A grade is a quick read on the overall picture. F or D should make you stop and read carefully. The grade is non-official and is product logic on top of public records, not a city-issued risk rating. Read the underlying records, not just the letter.

Active complaints

These are open DBI complaints the city has not closed. A single active complaint by itself is not a deal-breaker; it could be a recent tenant report awaiting inspection. Several active complaints, especially across different units, is a stronger signal that the building is not staying on top of issues.

Active notices of violation

Formal notices are the clearest red flag in the report. They mean an inspector confirmed something was wrong and the property has not yet resolved it. Notices stay open until fixed. If a building has multiple active notices on multiple complaint files, the management is not responsive to the city, which means they are unlikely to be responsive to you.

Fire records

Fire violations and inspection findings matter regardless of how recent the complaint history looks. Issues around alarms, sprinklers, exits, and life-safety systems are the most likely to actually hurt you. Read these even if the rest of the report looks clean.

Permit history

Recent permits can mean the landlord is taking care of the building. They can also mean the landlord is dressing up a unit before listing it. Look at what was done. A cosmetic refresh after a long stretch of complaints reads differently from steady, consistent maintenance.

Themes and patterns

Recurring issues across multiple complaint files are the most useful signal. A single broken-heat complaint is one tenant. Twelve broken-heat complaints across five years is the building. Housing Report Card flags these as themes so they stand out.

311 reports

Resident-submitted reports are less rigorous than DBI complaints, but repeated 311 reports about the same building tell you what neighbors are noticing.

What to do with what you find

If the report is clean, no complaints, no notices, no fire issues, recent permits with maintenance scope, you have reduced your risk meaningfully.
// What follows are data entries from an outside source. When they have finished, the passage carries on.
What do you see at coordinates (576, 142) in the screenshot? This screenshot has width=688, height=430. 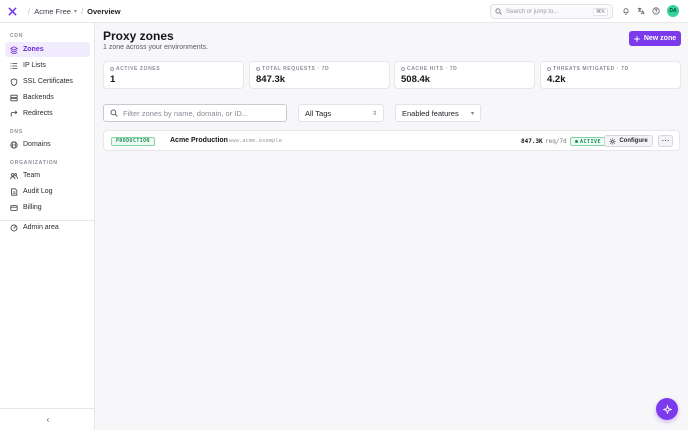 I see `status-dot-icon` at bounding box center [576, 142]. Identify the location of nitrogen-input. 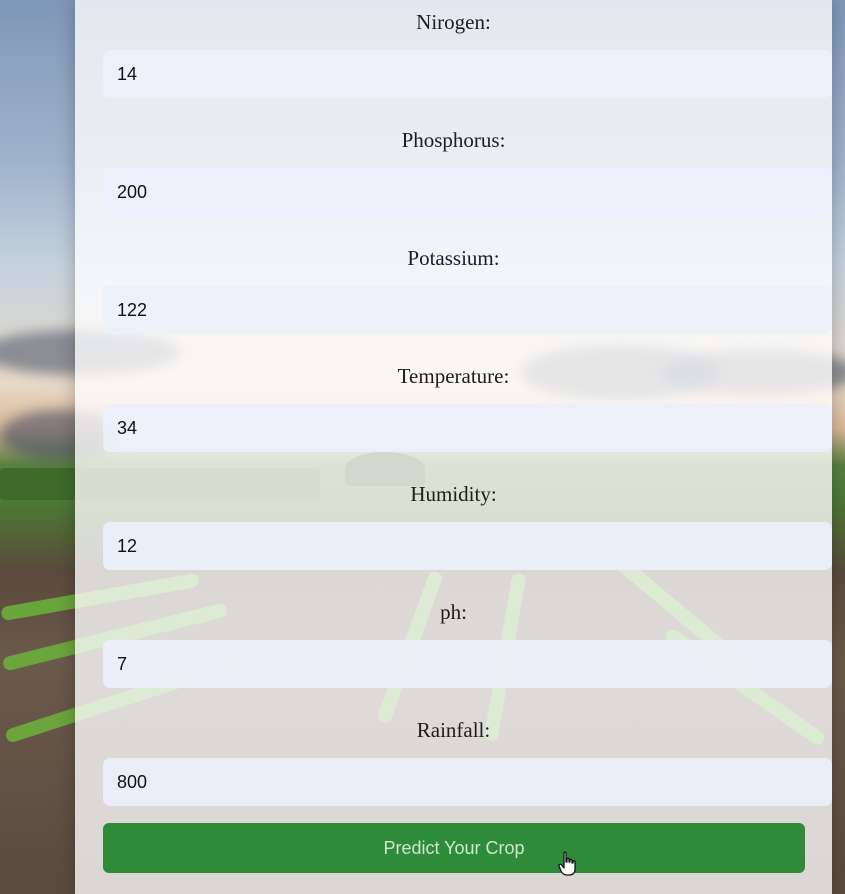
(468, 74).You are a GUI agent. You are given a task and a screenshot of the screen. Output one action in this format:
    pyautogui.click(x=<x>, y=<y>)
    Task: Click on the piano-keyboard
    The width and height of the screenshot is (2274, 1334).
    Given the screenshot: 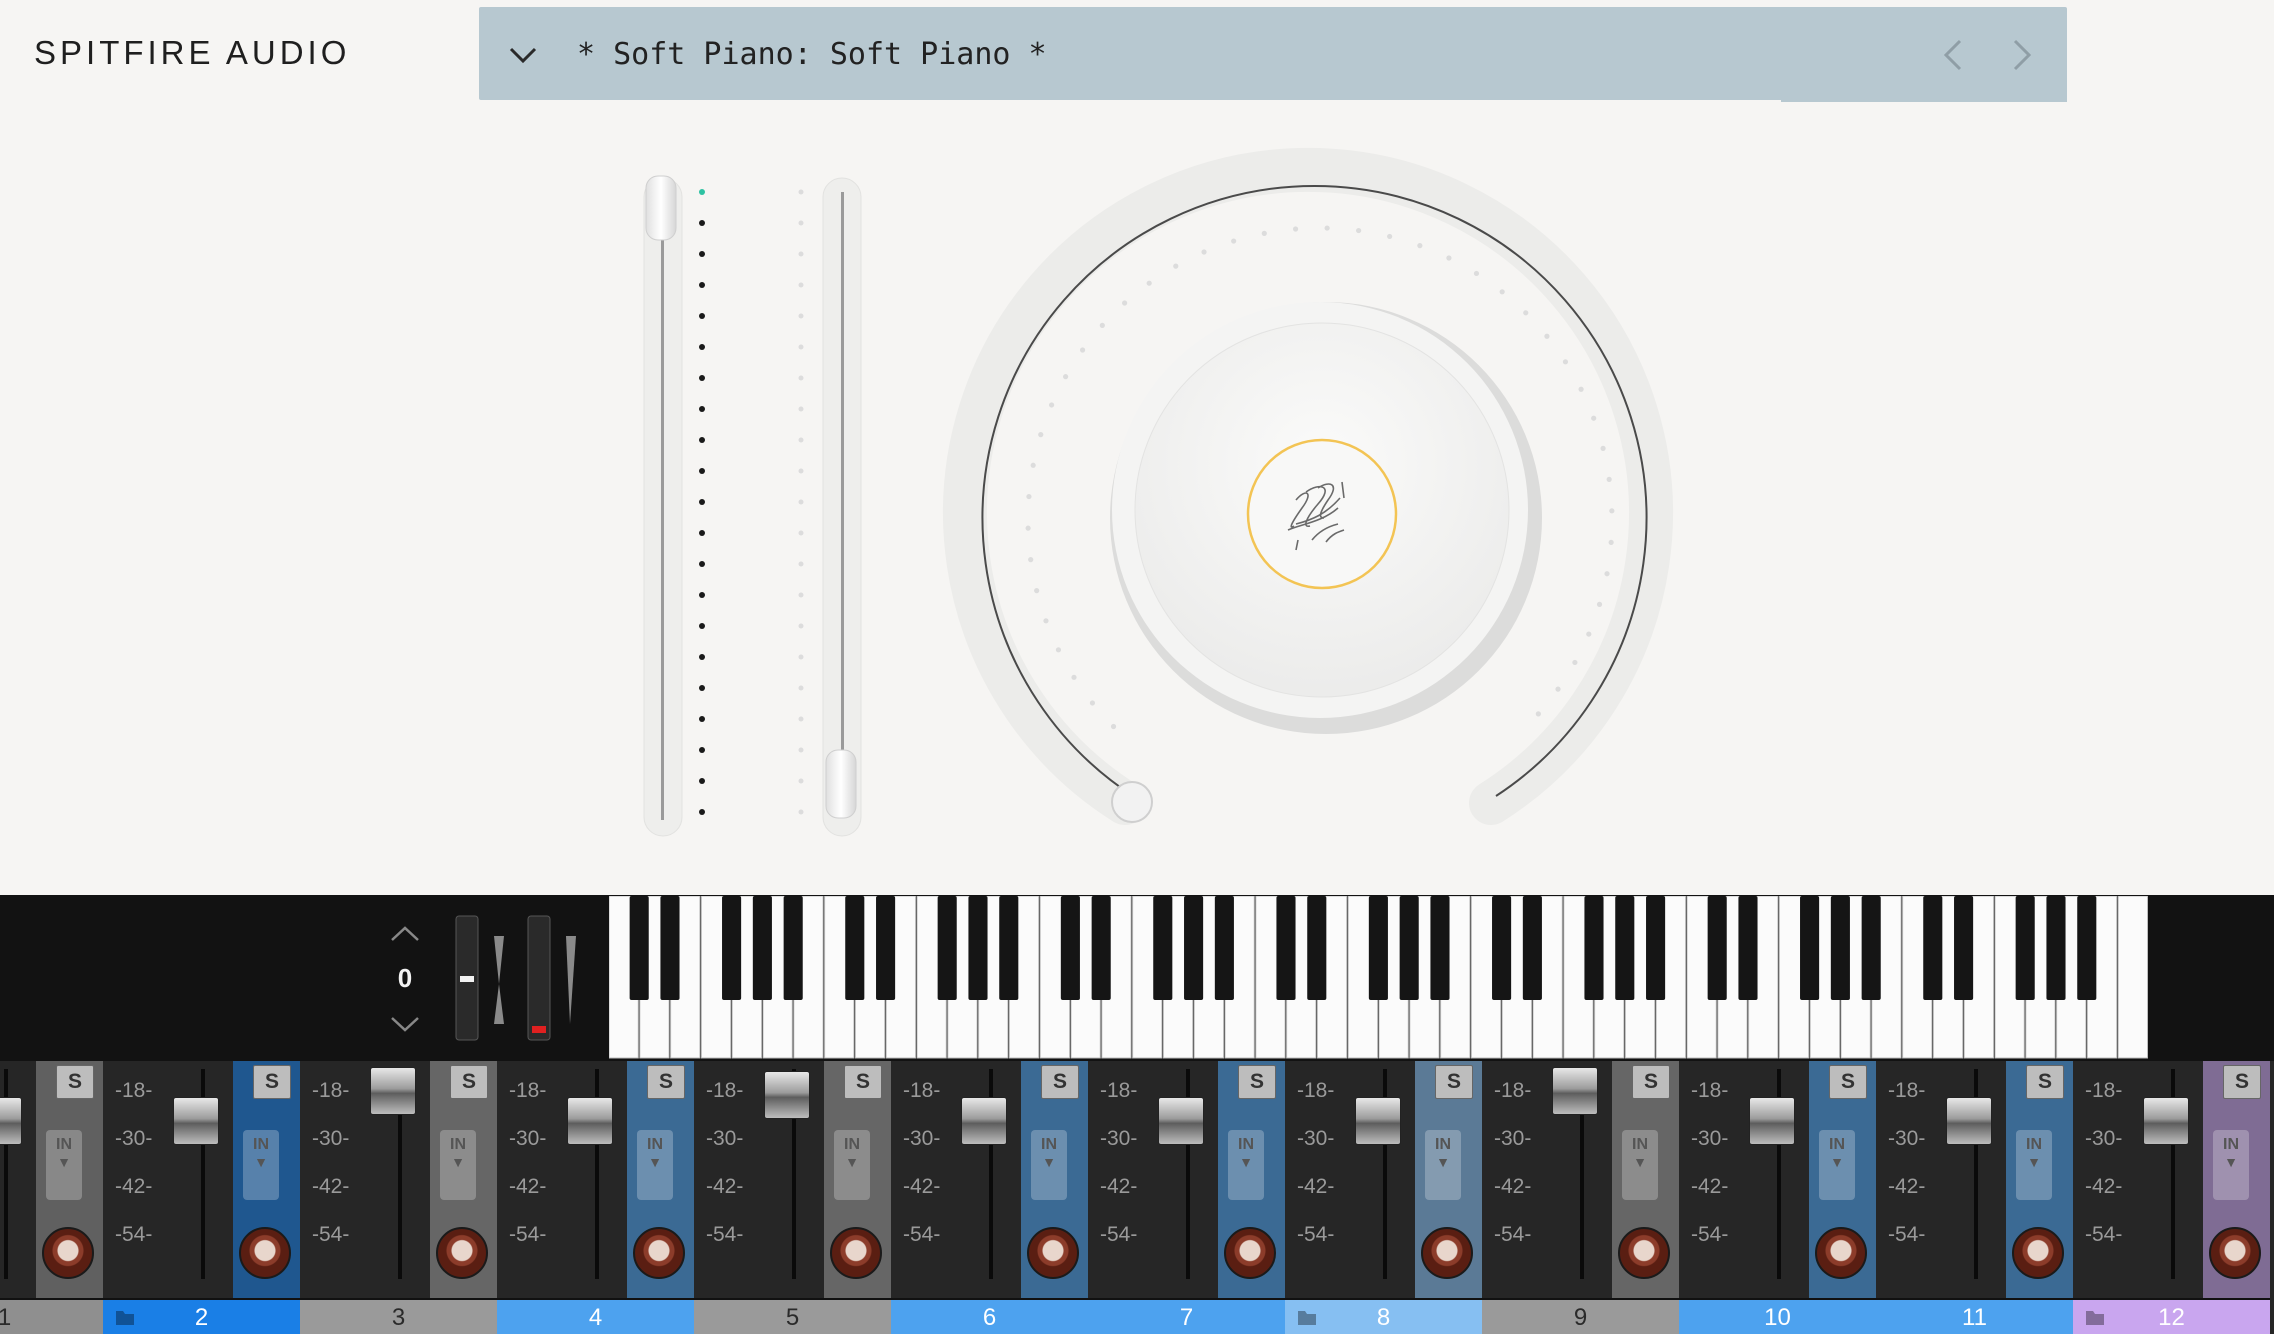 What is the action you would take?
    pyautogui.click(x=1379, y=978)
    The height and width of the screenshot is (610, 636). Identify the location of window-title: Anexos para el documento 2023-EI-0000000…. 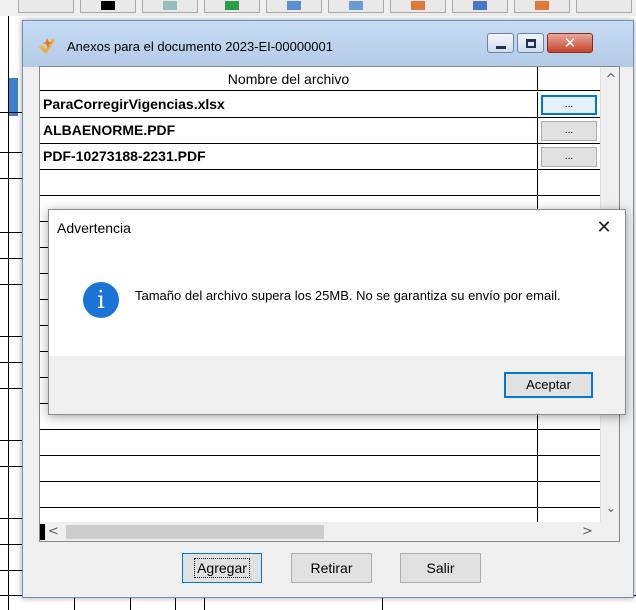
(200, 46).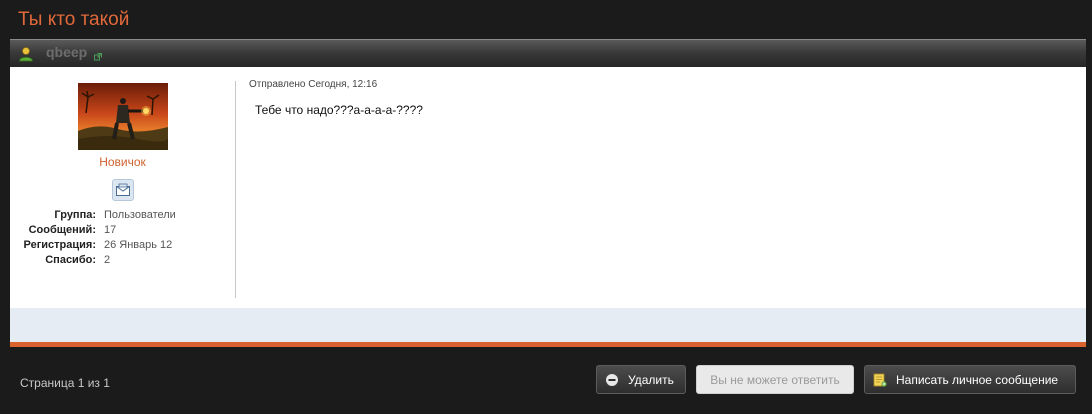 The width and height of the screenshot is (1092, 414). Describe the element at coordinates (978, 380) in the screenshot. I see `send-private-message-label: Написать личное сообщение` at that location.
Sign with normal due diligence.

If there is a single old issue that has been resolved, ask the landlord about it directly. A reasonable landlord will tell you what happened and how it was fixed. The conversation itself is informative.

If there is a pattern of unresolved or recurring issues, you have leverage. Your options:

  • Ask, in writing, for the issues to be addressed before move-in.
  • Negotiate a rent reduction reflecting the building's history.
  • Walk away. Some buildings are not worth signing.

Other things worth doing before you sign

  • Talk to current tenants. A short conversation with a neighbor in the hallway is often more honest than the listing agent.
  • Visit at different times. A unit is one experience at noon and another at 11pm. The building is too.
  • Read your lease for monitoring devices. A growing number of rental units include in-unit smart devices that quietly produce a record of when you come and go. See The rise of landlord surveillance.
  • Get the conversation in writing. Email, not casual mention, so you have a record of what the landlord said.

A note on the score

The score on each report is a starting point, not a verdict. The data behind it is real. The weights and categories that turn that data into a grade are choices I made. Read the records, not just the letter.